In most cases, I do not believe in communication breakdowns or personality conflicts. I believe there is a structural issue. Structure, organizational structure, is simply the way we define the working relationships between people. On paper, it looks like a chart, in real life, a messy chart.
The most important definition in working relationships is two related concepts, accountability and authority, one goes with the other. To be accountable for an output, I must have the authority to make a decision or solve a problem in the way I would have it solved. If I have the authority to make such a decision, I must also have the accountability that comes with it.
This basis for organizational structure, accountability and authority, also provides guidance for the number of management levels required. Without much more due diligence, my intuition tells me this organization needs no more than five levels, meaning it needs no more than five levels of accountability.

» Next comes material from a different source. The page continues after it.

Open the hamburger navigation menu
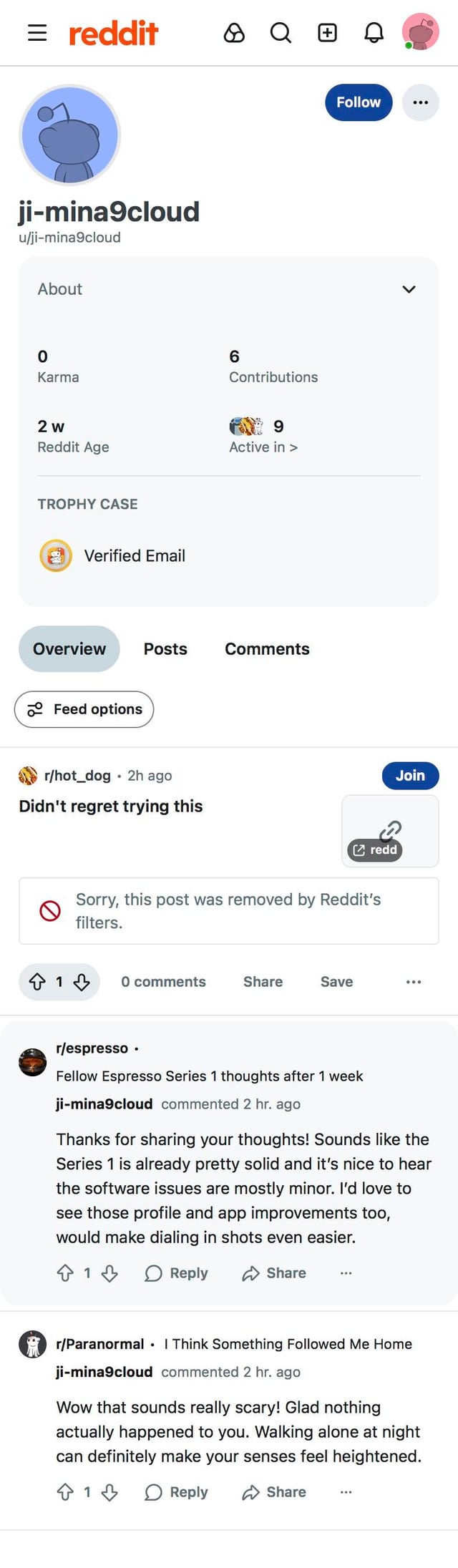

Organizations, like the one you described, get bloated because there is no framework for decision making or problem solving. Supervisors get promoted to manager because someone needed a raise and got a title instead. Or, someone got a raise and needed a title to go with it. Or, an underperforming team member needed more supervision, so they got a special manager to watch over them (instead of a demotion or termination). Organizations get bloated for all kinds of reasons. And, that bloating costs the company in decision friction and problem solving throughput.
But, you are in a situation you are stuck with, at least for now. And you are likely a junior manager with lots of accountability and little authority. Here is your first baby step. Get clear with your manager, in each key area of your role, what is the specific output and how often will that be reviewed. For each accountability, what is the authority you have to make a decision or solve a problem in the way you would have it solved. That will keep you from getting fired in the first 60 days.
Check back with me then and tell me what more you have learned.